Chris Travers chris.travers at gmail.com
Tue Oct 16 18:05:50 UTC 2007


On 10/16/07, Lawrence Rosen <lrosen at rosenlaw.com> wrote:
> I will restate my point yet one more time so Chris can better understand his
> options.
>
> I don't understand why Chris' business is hurt because he can't claim that
> each of the components of *his* software are under OSI-approved BSD-like
> licenses. Who cares about that? Chris is already free to:
>
> 1) Combine all those BSD-licensed components into *his* software.

There are both technical and logistical reasons why this will not
work.  For example, conflicts regarding package management, and the
unwillingness to ask people to download many MB extra of software in
the initial download.

>
> 2) Release *his* software under an existing OSI-approved license, and not
> worry about the licenses on the components. *His* software will be open
> source as long as he really does provide all that source code!


My concern is that there seems to be pressure (Mr Tiemann's blog for
example) on vendors to either call it something other than "open
source" or use OSI-approved licenses.  If I want to say, "depends only
on open source software" I am worried about pressure in the future.

If we all agree that there is no "open source" brand that the OSI is
"protecting" then the problem goes away.  But unless that happens,
there isn't a lot of room to maneuver.

In short, I think that OSI needs to choose either to abandon the
question of "protecting" the "open source" brand, abandon the worry of
license proliferation, or look for a structure which will allow for
some attempt to balance these.  Otherwise, vendors like me get pushed
into a corner regarding public statements by board members.

>
> As long as Chris complies with the terms of all those other BSD-like
> licenses on the components he uses, he shouldn't care one whit whether
> PostgreSQL or those other licenses actually get OSI approval.

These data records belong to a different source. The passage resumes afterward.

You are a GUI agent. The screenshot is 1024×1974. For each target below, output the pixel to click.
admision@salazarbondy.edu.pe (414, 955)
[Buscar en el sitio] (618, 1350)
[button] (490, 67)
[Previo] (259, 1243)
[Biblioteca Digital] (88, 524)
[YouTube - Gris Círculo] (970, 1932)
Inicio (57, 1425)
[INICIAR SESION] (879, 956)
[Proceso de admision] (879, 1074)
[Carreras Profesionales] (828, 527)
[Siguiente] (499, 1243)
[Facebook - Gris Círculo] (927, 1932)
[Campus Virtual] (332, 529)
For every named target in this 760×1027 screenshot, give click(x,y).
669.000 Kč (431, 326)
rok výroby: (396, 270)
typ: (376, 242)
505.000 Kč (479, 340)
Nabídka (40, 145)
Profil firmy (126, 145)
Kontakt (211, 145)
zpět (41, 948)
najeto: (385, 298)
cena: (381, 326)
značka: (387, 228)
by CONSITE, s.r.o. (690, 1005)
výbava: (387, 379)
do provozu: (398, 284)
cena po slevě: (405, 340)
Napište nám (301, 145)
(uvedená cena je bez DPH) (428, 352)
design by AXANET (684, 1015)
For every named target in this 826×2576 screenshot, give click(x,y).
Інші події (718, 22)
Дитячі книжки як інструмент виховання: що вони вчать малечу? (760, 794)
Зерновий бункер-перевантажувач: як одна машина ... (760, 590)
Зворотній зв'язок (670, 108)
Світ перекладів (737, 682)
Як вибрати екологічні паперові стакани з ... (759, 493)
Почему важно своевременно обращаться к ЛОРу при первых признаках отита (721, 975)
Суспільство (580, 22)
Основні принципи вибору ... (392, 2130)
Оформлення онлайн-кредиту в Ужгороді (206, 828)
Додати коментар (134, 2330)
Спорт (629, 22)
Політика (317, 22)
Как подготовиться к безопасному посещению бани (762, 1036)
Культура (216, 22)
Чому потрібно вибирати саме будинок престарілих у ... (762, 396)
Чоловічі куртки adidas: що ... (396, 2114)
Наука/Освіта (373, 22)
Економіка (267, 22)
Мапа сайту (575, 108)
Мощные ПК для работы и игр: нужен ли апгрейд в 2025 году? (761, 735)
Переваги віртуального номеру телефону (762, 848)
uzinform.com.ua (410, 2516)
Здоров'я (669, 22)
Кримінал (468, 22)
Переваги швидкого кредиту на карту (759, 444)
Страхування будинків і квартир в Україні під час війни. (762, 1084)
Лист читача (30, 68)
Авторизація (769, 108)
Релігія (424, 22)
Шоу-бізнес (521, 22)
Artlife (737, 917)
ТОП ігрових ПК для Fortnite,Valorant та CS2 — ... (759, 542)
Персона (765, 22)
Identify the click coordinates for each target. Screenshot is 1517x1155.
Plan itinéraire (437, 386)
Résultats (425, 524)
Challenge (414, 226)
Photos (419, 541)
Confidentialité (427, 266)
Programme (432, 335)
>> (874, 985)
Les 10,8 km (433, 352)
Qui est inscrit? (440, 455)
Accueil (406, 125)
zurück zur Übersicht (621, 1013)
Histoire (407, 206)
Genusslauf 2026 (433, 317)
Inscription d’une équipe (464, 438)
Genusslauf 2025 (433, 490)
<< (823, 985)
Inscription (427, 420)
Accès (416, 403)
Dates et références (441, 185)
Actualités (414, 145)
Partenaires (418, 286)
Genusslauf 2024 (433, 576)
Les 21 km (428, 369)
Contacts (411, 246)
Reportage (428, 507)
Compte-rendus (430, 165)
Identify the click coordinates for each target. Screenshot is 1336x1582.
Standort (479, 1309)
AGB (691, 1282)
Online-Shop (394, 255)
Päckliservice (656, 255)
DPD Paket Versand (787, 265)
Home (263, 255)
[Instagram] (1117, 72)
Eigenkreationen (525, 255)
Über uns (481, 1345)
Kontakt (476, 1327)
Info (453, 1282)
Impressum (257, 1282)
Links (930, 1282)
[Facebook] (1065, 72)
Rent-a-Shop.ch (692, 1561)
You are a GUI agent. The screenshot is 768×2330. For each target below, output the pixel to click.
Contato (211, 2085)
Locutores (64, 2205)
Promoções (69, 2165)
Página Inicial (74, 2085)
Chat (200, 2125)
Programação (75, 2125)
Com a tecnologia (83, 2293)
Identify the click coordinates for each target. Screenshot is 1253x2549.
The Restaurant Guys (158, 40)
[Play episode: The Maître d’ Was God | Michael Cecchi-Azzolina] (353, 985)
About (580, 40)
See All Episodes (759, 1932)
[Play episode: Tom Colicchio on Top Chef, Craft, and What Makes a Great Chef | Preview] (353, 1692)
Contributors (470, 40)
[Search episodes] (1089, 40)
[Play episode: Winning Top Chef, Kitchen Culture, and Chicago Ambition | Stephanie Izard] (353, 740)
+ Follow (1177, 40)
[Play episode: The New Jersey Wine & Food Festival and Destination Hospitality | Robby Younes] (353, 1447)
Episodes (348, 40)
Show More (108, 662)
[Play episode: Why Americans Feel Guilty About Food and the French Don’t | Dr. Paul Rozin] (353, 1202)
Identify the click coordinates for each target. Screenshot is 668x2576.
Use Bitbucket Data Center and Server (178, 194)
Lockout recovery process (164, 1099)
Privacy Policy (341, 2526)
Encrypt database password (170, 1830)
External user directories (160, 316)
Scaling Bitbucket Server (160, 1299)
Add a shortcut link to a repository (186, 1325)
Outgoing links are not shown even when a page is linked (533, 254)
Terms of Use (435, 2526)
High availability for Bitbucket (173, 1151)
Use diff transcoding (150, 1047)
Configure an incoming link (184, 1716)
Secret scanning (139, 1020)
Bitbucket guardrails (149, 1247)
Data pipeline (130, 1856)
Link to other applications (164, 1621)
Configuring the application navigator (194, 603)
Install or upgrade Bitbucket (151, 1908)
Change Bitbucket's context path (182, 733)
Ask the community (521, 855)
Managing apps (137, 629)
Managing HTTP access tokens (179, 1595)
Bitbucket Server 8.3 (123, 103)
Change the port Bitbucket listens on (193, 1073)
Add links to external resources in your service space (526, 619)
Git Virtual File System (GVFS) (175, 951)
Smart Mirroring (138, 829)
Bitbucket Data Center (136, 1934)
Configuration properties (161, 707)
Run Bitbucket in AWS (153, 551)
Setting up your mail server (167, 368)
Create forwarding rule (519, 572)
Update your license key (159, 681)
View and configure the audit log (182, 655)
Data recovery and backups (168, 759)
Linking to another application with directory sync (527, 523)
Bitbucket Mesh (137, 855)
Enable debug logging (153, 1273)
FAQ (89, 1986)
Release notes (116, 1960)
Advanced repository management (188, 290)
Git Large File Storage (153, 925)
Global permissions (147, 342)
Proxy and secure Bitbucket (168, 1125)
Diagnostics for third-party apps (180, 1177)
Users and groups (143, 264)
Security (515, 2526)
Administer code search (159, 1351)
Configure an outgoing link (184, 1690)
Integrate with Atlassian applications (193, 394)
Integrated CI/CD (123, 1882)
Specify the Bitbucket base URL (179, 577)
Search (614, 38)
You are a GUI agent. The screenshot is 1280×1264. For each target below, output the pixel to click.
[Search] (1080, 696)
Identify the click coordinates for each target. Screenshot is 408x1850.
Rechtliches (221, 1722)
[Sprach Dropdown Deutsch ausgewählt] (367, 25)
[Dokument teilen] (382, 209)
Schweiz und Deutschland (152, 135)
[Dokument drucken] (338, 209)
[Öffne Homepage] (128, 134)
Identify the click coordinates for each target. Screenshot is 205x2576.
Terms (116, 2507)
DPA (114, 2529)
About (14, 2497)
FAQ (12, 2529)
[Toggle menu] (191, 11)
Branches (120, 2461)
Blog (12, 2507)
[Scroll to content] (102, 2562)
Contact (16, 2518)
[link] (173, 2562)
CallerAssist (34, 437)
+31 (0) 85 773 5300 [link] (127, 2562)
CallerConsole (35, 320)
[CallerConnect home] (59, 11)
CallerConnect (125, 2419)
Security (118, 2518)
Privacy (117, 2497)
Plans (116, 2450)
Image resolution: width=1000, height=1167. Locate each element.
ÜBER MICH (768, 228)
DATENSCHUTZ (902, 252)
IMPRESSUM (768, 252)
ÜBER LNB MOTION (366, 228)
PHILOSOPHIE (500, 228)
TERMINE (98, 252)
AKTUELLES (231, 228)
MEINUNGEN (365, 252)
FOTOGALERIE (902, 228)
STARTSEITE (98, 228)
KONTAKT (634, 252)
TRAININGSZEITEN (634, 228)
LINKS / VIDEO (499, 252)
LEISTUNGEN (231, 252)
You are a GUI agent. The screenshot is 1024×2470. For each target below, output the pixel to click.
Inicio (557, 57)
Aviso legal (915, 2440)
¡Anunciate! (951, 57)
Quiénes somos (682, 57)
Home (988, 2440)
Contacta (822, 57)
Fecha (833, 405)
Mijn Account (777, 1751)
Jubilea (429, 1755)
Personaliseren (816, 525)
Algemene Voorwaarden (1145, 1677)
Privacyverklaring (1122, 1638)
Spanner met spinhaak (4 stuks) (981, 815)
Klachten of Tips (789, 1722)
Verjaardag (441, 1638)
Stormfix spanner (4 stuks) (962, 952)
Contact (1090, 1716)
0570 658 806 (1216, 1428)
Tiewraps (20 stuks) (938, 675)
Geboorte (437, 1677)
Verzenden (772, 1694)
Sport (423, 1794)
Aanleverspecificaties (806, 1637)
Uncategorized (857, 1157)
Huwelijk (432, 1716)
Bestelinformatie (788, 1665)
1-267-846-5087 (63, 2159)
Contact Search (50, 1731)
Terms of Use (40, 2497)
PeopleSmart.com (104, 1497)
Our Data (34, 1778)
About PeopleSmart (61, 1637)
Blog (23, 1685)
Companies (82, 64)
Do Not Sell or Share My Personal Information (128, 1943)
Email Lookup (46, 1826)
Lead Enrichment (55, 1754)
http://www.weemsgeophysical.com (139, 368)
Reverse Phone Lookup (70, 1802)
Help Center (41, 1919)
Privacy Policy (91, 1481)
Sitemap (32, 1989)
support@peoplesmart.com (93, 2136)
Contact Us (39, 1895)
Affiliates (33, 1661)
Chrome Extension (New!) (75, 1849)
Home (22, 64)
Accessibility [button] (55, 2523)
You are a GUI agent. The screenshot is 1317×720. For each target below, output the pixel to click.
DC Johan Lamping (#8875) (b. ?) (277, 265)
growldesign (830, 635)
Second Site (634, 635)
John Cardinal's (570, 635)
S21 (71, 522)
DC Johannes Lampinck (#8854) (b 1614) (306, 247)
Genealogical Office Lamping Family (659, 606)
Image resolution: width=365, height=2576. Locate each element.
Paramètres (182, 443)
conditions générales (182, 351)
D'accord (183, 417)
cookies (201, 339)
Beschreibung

My issue is that OSI approval is being positioned as being a
requirement for calling a project "open source."  If that goes away,
then I have no interest in getting the license approved.  If it does
not, then I have every interest in either doing so or publicly and
loudly challenging the right of the OSI to make that connection.  If
you don't mind, I would rather work with you and avoid the
confrontation altogether (or at least limit it to this list).
>
> Not only that, Chris, but I already suggested that you use AFL 3.0 for
> *your* business software and stop tying up this list with approval requests
> for all those other old and inadequate BSD-like licenses!

Our business software is licensed under the GPL v2 or later because of
inherited code.  We have no plans to change this.  We briefly
considered the OSL, but I opposed that because I felt that it would
make it harder to make our official download sites *the* primary and
authoritative point of download (I also generally do not like the
external deployment clause for other reasons).  However, we depend on
software licensed under other licenses (all permissive licenses).
Some of this software is widely distributed separately, so we don;'t
want to duplicate the effort.

Unlike you, I do not think that the BSD License gives me the right to
take a verbatim copy of the software and simply change the license, so
a separate distribution of such dependencies would be also out of the
question (at the moment PostgreSQL is the only component which poses
this problem).  The PostgreSQL core team also objected to such an
idea.

I am sorry, but your license change solution does not meet my needs.